* Task statement
Repeat the entries exactly. Leave nothing out.

********************

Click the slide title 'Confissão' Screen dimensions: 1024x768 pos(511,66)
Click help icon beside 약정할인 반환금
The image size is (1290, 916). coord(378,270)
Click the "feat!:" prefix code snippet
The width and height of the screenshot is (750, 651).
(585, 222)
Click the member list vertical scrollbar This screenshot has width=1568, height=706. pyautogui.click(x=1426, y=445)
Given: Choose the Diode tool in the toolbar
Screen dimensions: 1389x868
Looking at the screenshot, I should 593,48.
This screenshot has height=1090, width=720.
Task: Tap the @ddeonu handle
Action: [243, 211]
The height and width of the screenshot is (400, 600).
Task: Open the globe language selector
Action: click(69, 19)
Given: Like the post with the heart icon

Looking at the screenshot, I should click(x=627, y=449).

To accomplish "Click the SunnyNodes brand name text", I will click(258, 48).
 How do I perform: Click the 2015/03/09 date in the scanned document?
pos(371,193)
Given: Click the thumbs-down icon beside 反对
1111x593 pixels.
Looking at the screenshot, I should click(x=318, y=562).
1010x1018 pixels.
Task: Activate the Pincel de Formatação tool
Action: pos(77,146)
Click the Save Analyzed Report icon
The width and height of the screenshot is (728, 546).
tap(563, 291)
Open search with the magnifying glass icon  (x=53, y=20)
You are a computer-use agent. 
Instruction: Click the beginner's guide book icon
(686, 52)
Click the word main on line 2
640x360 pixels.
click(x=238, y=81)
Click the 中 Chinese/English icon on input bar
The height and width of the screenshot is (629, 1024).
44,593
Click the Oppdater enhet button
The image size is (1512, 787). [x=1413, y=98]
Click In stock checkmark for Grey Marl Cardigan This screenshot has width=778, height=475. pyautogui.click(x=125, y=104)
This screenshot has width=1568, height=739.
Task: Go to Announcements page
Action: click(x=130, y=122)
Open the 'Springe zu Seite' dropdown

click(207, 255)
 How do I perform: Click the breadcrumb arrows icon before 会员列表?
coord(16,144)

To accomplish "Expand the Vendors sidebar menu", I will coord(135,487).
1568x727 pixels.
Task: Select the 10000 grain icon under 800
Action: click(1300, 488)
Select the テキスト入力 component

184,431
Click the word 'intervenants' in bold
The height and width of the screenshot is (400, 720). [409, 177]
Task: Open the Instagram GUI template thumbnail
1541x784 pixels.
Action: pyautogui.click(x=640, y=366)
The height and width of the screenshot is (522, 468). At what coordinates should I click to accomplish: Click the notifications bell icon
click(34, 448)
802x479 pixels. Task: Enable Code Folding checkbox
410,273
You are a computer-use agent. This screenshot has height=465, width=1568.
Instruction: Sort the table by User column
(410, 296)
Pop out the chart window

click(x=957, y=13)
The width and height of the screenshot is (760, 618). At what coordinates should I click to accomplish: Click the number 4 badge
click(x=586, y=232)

********************

* Response area
Click the slide title 'Confissão' Screen dimensions: 1024x768 pos(511,66)
Click help icon beside 약정할인 반환금
The image size is (1290, 916). coord(378,270)
Click the "feat!:" prefix code snippet
The width and height of the screenshot is (750, 651).
(585, 222)
Click the member list vertical scrollbar This screenshot has width=1568, height=706. pyautogui.click(x=1426, y=445)
Given: Choose the Diode tool in the toolbar
Screen dimensions: 1389x868
Looking at the screenshot, I should 593,48.
This screenshot has height=1090, width=720.
Task: Tap the @ddeonu handle
Action: [243, 211]
The height and width of the screenshot is (400, 600).
Task: Open the globe language selector
Action: click(69, 19)
Given: Like the post with the heart icon

Looking at the screenshot, I should click(x=627, y=449).

To accomplish "Click the SunnyNodes brand name text", I will click(258, 48).
 How do I perform: Click the 2015/03/09 date in the scanned document?
pos(371,193)
Given: Click the thumbs-down icon beside 反对
1111x593 pixels.
Looking at the screenshot, I should click(x=318, y=562).
1010x1018 pixels.
Task: Activate the Pincel de Formatação tool
Action: pos(77,146)
Click the Save Analyzed Report icon
The width and height of the screenshot is (728, 546).
tap(563, 291)
Open search with the magnifying glass icon  (x=53, y=20)
You are a computer-use agent. 
Instruction: Click the beginner's guide book icon
(686, 52)
Click the word main on line 2
640x360 pixels.
click(x=238, y=81)
Click the 中 Chinese/English icon on input bar
The height and width of the screenshot is (629, 1024).
44,593
Click the Oppdater enhet button
The image size is (1512, 787). [x=1413, y=98]
Click In stock checkmark for Grey Marl Cardigan This screenshot has width=778, height=475. pyautogui.click(x=125, y=104)
This screenshot has width=1568, height=739.
Task: Go to Announcements page
Action: click(x=130, y=122)
Open the 'Springe zu Seite' dropdown

click(207, 255)
 How do I perform: Click the breadcrumb arrows icon before 会员列表?
coord(16,144)

To accomplish "Expand the Vendors sidebar menu", I will coord(135,487).
1568x727 pixels.
Task: Select the 10000 grain icon under 800
Action: click(1300, 488)
Select the テキスト入力 component

184,431
Click the word 'intervenants' in bold
The height and width of the screenshot is (400, 720). [409, 177]
Task: Open the Instagram GUI template thumbnail
1541x784 pixels.
Action: pyautogui.click(x=640, y=366)
The height and width of the screenshot is (522, 468). At what coordinates should I click to accomplish: Click the notifications bell icon
click(34, 448)
802x479 pixels. Task: Enable Code Folding checkbox
410,273
You are a computer-use agent. This screenshot has height=465, width=1568.
Instruction: Sort the table by User column
(410, 296)
Pop out the chart window

click(x=957, y=13)
The width and height of the screenshot is (760, 618). At what coordinates should I click to accomplish: Click the number 4 badge
click(x=586, y=232)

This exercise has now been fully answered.